### Document text
_ _ _ _ _
Can the uninsured afford health insurance?

by on March 20, 2007 at 6:13 am in Medicine | Permalink

We propose several definitions of affordability and examine the
implications of alternative definitions for estimates of the proportion
of uninsured who are unable to afford coverage.  We find that, depending
on the definition, health insurance was affordable to between
one-quarter and three-quarters of the uninsured in the United States in
2000.

That is Kate Bundorf and Mark Pauly, here is the paper.  The pointer is from the new AEI magazine, The American, which so far has been consistently interesting.

theCoach March 20, 2007 at 9:11 am

That is pretty damning of the status quo, no?

Person March 20, 2007 at 1:31 pm

Catastrophic insurance should be affordable in any meaningful sense, for almost everyone, as long
as it’s *really* insurance. That is, hedging against major, infrequent, locally unpredictable, medical
expenses. The problem is that that, to my knowledge, it isn’t offered, for various reasons.
_ _ _ _ _
### Collected material
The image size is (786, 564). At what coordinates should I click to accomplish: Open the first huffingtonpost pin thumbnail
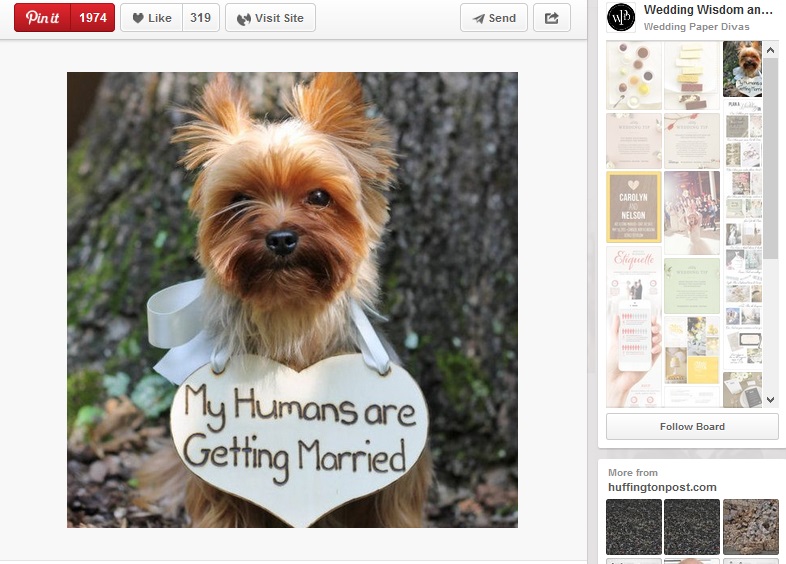tap(634, 527)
_ _ _ _ _
### Work item A
Answer these questions from the health insurance post.
(i) For which year does the quoted study estimate how many of the uninsured could afford coverage?
(ii) Which magazine supplied the pointer to the paper?
(iii) What kind of insurance does the commenter called Person say should be affordable for almost everyone?
### Work item B
Repeat the passage of the health insurance post between "That is Kate" and "been consistently interesting.", inclusive.
None of the material is needed for what follows.

### Written solution A
(i) 2000
(ii) The American, the new AEI magazine
(iii) Catastrophic insurance

### Written solution B
That is Kate Bundorf and Mark Pauly, here is the paper.  The pointer is from the new AEI magazine, The American, which so far has been consistently interesting.